Nowy numer 13/2024 Archiwum

Bycie deputowanym w Parlamencie Europejskim nie jest zajęciem prostym

Prof. Andrzej Podraza, dyrektor Instytutu Nauk Politycznych i Spraw Międzynarodowych na Katolickim Uniwersytecie Lubelskim, mówi o sprawach regionu w kontekście wyborów do PE.

Ks. Rafał Pastwa: Czy Lubelszczyzna i inne części kraju, w których wygrał PiS w wyborach do Parlamentu Europejskiego, są rzeczywiście mało nowoczesne i niepostępowe?

Prof. Andrzej Podraza: Każdy wyborca się liczy, bez względu na to, czy jest to osoba wykształcona, czy nie, zamożna czy też nie, z miasta czy ze wsi – bo każdy ma jeden głos. Powinniśmy mówić w kategoriach dotarcia do wyborcy. Każda partia musi docierać do swojego elektoratu, mobilizować go. Tu widzimy, że tak jak udało się zmobilizować osoby mieszkające we wschodniej Polsce, także w wieku powyżej 60. roku życia – tak nie udało się zmobilizować wyborców młodszych. Kwestia mobilizacji to rzecz bardzo ważna. Ściana wschodnia i południowo-wschodnia głosuje na partie prawicowe. W tych wyborach również Śląsk głosował za PiS.

Powyborcze komentarze są krytyczne wobec wyborców zwycięskiej partii w wyborach do Europarlamentu.

Są analizy mówiące, że Lubelszczyzna i Polska wschodnia – to konserwatywna część kraju, tradycyjnych wartości, gdzie dość duże wpływy ma Kościół katolicki. Natomiast zachodnia część – to Polska bardziej zbliżona do Europy, gdzie dominują wartości liberalne – tak jak w Europie. Ale pamiętajmy, nawiązując do wypowiedzi Jana Pawła II - choć w innym kontekście, gdy mówił o dwóch płucach Europy. Można by sparafrazować te słowa i powiedzieć, że współczesna Europa jest Europą zarówno wartości konserwatywnych, jak i liberalnych. Robert Schuman, Konrad Adenauer, Alcide De Gasperi – ojcowie założyciele Wspólnot Europejskich byli katolikami, odwoływali się w swej koncepcji Europy do jedności świata chrześcijańskiego. Na tym fundamencie stworzono gmach integracji europejskiej.

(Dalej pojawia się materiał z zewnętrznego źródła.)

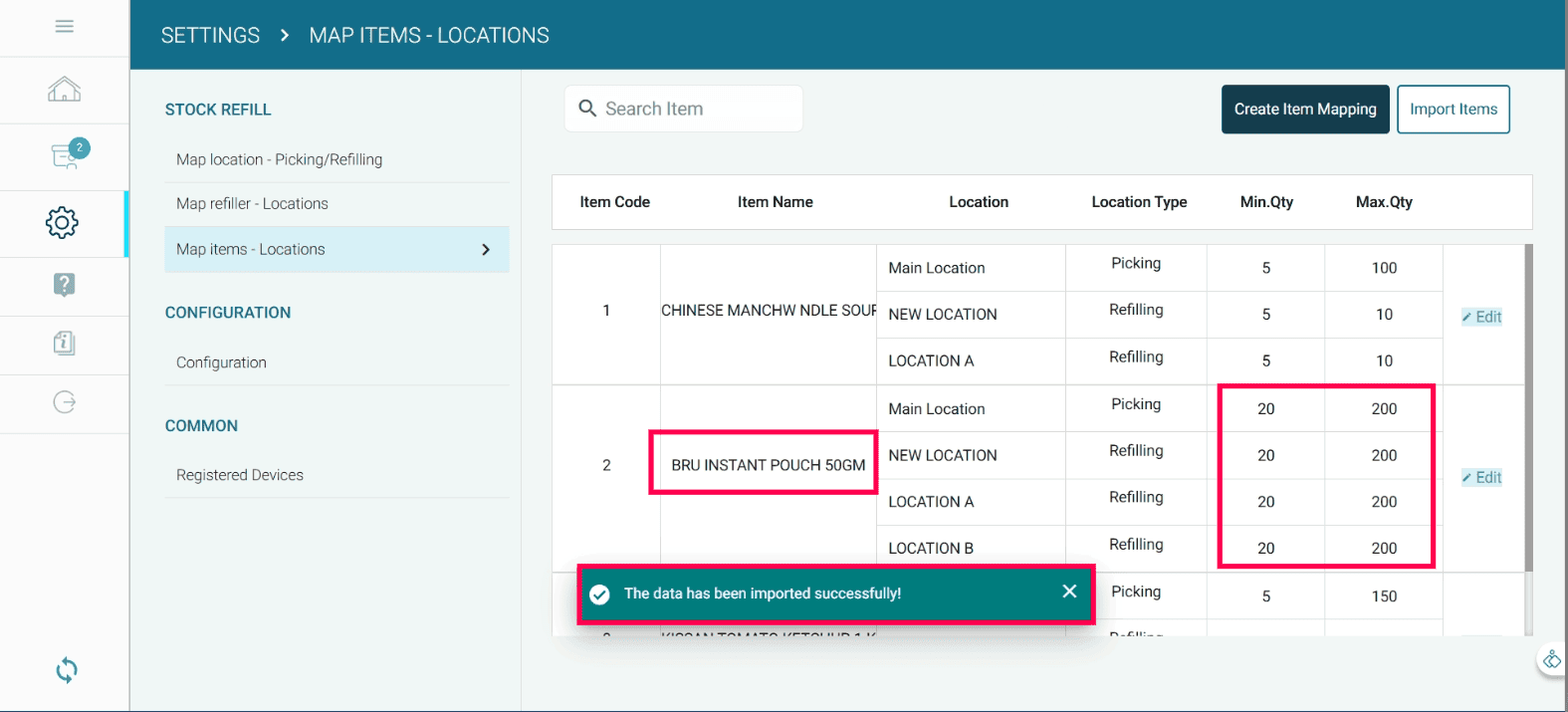Dismiss the import success notification
Screen dimensions: 1568x712
[1069, 592]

Słychać w przestrzeni nowych mediów, że Polska wschodnia zagłosowała za 500 + i innymi formami wsparcia rządowego. Przecież tu też mieszkają ludzie przedsiębiorczy, pracowici, płacący wysokie podatki. Czy nie należy raczej zwrócić uwagi na szerszy kontekst społeczny i ekonomiczny?

Jeżeli popatrzymy na Polskę, ale też inne państwa europejskie, to zauważymy wiele problemów społeczno-ekonomicznych, którymi żyją normalni obywatele. We Francji mamy „ruch żółtych kamizelek”, w innych krajach odmienne formy protestu czy nacisku, a odpowiedzialny polityk powinien znać problemy obywateli. Rozwiązywanie problemów społecznych to jedno z podstawowych zadań dojrzałego i odpowiedzialnego polityka. Możemy dyskutować, czy wsparcie realizować w takiej lub innej formie, czy w oparciu o inne kryteria – ale to są kwestie dyskusyjne. Natomiast chodzi o to, by rozwiązywać problemy zwykłych ludzi. Polityk to nie jest członek odmiennej grupy, ale członek społeczeństwa.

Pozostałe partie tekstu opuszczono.